# STATED GOAL
How many of the lines below contain the string "height"? Reply with only the number.

[Raw records]
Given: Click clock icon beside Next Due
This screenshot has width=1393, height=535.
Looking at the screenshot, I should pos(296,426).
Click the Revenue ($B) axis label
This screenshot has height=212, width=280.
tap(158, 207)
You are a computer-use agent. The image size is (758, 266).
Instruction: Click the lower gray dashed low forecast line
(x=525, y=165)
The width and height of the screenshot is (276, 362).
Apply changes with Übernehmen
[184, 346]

# SOLUTION TO THIS PROBLEM
3